Paul Gestwicki's Blog: Two kinds of equality: Thinking about Java's equals method

Saturday, November 28, 2015

Two kinds of equality: Thinking about Java's equals method

My planning document for this coming Monday's CS222 class read something like, "Do something with equals/hashcode/toString." I took some time this morning to flesh that out into a real lesson plan, and I came across some interesting tidbits along the way. This started as a Facebook post, but I realized I wanted something more archival, so I've upgraded to the blog.

StackOverflow led me to EqualsVerifier, a recent open-source project to automate testing of the contract between equals and hashcode in Java. It looks interesting, although I have not plumbed into its documented possible false-positives. The same post led me to EqualsTester, which has been part of Guava for quite some time, although I never came across it before. I use Guava in practically every Java project, and so it looks like EqualsTester is going to have to go into my back of tricks. Writing tests for equals is kind of a drag and—in retrospect—clearly automatable, although I never really thought about automating it before, so I never looked for library support.

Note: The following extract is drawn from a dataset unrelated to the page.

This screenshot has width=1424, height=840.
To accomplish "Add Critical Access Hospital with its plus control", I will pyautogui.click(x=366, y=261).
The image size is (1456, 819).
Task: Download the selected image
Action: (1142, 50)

The most fascinating thing I came across, however, is this 2009 article by Odersky et al., which I understand to be an updated extract from Programming in Scala. The article describes four common pitfalls when writing equality-testing methods in Java, and as they point out, three of the four are covered in Bloch's classic Effective Java. That fourth one, though, hit me hard, forcing me to recognize that I had been conflating two distinct concepts in my Java programs. The first I will call content equality, which is when two objects should be considered equal because they represent the same concept in the problem domain. The second I will awkwardly call JRE equality, because it's the kind of equality that the equals method contract really specifies.

It's easy to illustrate this with an example. Ignoring all other design considerations for a moment, we can create a class like this:

public class Achievement {

    private String name;
    
    public Achievement(String name) {
        this.name=name;
    }
    
    public void setName(String name) {
        this.name=name;
    }
    
}

It might be reasonable then to expect a test like this to pass:

@Test
    public void testEquals() {
        Achievement a1 = new Achievement("Blogging");
        Achievement a2 = new Achievement("Blogging");
        assertTrue(a1.equals(a2));
    }

If you've been doing Java for a while, you know this will fail with the default equals() implementation. Let's take the same approach that most of my students tend toward: let Eclipse generate the equals and hashcode methods for us!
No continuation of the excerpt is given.